O livro “A rosa do povo”, de Drummond, traz poemas antológicos a esse respeito, jamais vistos em outros poetas, mesmo os que firmaram reputação de contestadores. E o poeta de Itabira sequer tinha essa fama. Sinta, por exemplo, caro leitor, toda a angústia expressa no poema “O medo”:

“Em verdade temos medo.
Nascemos no escuro.
As existências são poucas:
carteiro, ditador, soldado
nosso destino incompleto.

E fomos educados para o medo.
Cheiramos flores de medo.
Vestimos panos de medo.
De medo, vermelhos rios,
vadeamos.

Somos apenas uns homens
e a natureza traiu-nos.
Há as árvores, as fábricas,
doenças galopantes, fomes.

Refugiamo-nos no amor,
este célebre sentimento,
e o amor falhou, chovia,
ventava, fazia frio em São Paulo.

Fazia frio em São Paulo...
Nevava.
O medo, com sua capa,
nos dissimula e nos berça.

Fiquei com medo de ti
meu companheiro moreno.
De nós, de vós e de tudo.
Estou com medo da honra.
Assim nos criam burgueses.
Nosso caminho traçado.
Por que morrer em conjunto?
E se todos nós vivêssemos?

Vem, harmonia do medo,
vem, ó terror das estradas,
susto na noite, receio
de águas poluídas.
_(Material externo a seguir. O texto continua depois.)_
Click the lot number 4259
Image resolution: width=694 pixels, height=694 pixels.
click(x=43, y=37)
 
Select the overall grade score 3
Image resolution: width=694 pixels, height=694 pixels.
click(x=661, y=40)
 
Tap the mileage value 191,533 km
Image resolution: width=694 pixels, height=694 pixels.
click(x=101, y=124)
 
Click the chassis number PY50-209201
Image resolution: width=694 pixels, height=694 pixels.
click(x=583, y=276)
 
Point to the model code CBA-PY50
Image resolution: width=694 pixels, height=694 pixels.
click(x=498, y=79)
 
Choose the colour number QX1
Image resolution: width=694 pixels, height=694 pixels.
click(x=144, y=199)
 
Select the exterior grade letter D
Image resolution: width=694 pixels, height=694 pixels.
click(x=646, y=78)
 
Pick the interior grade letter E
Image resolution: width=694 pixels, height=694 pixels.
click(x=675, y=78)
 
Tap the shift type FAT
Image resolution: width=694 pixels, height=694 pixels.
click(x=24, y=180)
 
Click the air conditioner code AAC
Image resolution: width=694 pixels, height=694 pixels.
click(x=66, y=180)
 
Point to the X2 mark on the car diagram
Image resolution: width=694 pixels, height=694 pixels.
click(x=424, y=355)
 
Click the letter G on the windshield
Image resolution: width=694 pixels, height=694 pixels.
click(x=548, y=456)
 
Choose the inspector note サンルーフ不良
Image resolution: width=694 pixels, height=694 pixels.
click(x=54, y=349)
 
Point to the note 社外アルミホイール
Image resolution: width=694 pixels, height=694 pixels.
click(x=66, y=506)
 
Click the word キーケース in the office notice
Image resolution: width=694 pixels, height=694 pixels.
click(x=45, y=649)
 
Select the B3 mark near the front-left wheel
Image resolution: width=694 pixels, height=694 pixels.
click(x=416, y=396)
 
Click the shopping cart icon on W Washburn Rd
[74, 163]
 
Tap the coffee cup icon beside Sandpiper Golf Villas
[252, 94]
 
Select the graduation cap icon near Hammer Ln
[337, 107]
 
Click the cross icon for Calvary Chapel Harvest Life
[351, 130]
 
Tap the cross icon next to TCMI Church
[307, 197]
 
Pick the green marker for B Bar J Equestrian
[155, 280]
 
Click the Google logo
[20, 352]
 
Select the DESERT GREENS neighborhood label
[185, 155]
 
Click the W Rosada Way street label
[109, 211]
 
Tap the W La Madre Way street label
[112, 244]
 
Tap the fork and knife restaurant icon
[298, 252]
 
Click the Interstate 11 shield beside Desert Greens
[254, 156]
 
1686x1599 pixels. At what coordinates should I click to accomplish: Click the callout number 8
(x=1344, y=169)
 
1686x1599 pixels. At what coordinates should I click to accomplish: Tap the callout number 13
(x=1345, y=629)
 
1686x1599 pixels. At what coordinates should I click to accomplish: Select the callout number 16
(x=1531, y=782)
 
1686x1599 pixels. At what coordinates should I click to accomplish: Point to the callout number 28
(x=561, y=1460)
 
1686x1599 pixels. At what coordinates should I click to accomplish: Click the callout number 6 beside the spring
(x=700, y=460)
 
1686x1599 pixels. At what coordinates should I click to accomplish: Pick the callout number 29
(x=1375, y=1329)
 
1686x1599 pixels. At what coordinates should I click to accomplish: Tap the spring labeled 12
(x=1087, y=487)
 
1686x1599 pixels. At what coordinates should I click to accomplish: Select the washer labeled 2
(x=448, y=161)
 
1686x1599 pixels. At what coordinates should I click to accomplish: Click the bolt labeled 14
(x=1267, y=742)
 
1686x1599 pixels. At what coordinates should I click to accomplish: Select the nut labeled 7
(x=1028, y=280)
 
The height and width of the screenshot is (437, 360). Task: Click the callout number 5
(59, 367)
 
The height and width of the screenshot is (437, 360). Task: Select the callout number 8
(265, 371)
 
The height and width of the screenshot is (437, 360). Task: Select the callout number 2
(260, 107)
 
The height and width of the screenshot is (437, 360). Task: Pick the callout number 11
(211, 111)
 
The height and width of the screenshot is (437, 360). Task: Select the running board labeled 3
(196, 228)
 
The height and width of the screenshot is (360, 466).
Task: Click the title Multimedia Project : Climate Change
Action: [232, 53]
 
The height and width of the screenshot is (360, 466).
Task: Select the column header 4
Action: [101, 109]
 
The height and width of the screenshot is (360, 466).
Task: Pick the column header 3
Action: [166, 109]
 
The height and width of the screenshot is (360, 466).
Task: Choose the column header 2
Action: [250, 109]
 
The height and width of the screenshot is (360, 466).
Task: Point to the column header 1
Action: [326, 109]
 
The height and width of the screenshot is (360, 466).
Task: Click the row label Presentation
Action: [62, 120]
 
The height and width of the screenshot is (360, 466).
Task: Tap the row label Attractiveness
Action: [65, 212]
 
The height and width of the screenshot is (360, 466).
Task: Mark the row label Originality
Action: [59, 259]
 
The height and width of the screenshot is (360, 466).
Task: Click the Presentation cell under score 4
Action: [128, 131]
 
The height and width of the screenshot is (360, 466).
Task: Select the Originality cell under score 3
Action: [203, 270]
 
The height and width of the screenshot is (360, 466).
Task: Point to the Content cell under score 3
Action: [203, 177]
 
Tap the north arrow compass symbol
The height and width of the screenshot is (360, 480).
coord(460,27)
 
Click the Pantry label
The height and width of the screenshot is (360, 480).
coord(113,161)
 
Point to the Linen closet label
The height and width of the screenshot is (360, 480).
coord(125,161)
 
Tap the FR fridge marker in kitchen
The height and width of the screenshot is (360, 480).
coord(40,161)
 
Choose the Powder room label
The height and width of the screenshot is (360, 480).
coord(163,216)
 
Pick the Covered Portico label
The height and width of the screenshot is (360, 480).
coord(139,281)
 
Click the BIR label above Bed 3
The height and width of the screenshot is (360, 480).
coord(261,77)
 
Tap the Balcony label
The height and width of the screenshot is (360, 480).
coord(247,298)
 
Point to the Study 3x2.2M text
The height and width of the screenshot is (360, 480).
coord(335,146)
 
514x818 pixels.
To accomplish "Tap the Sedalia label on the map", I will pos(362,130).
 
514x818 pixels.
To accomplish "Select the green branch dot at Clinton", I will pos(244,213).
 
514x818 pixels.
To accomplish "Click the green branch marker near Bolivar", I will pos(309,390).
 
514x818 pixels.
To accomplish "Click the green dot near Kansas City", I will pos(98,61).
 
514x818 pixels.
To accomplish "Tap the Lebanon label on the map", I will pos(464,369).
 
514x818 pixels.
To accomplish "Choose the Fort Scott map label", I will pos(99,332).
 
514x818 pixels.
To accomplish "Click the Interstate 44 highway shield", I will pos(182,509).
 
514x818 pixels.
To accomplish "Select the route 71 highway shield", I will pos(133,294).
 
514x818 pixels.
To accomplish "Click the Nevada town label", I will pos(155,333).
Muletas

do homem só. Ajudai-nos
lentos poderes do láudano.
Até a canção medrosa,
se parte, se transe, e cala-se.

Faremos casas de medo,
duros tijolos de medo,
medrosos caules, repuxos,
ruas só de medo e calma.

E com asas de prudência,
com resplendores covardes,
atingiremos o cimo
de nossa cauta subida.

O medo, com sua física
tanto produz: carcereiros,
edifícios, escritores,
este poema, outras vidas.

Tenhamos o maior pavor.
Os mais velhos compreendem.
O medo cristalizou-se.
Estátuas sábias, adeus.

Adeus, vamos para a frente,
recuando de olhos acesos.
Nossos filhos tão felizes...
Fiéis herdeiros do medo.

Eles povoam a cidade, o mundo,
depois do mundo, as estrelas,
dançando o baile do medo”.

Duras palavras! Radiografia explícita de um tempo, de um povo, de uma geração às voltas com tiranos e tiranias, com doentes e doenças e, sobrevoando tudo isso, como urubus à cata de carniça, com a prepotência dos que se valiam da força bruta semeando medos por onde passavam.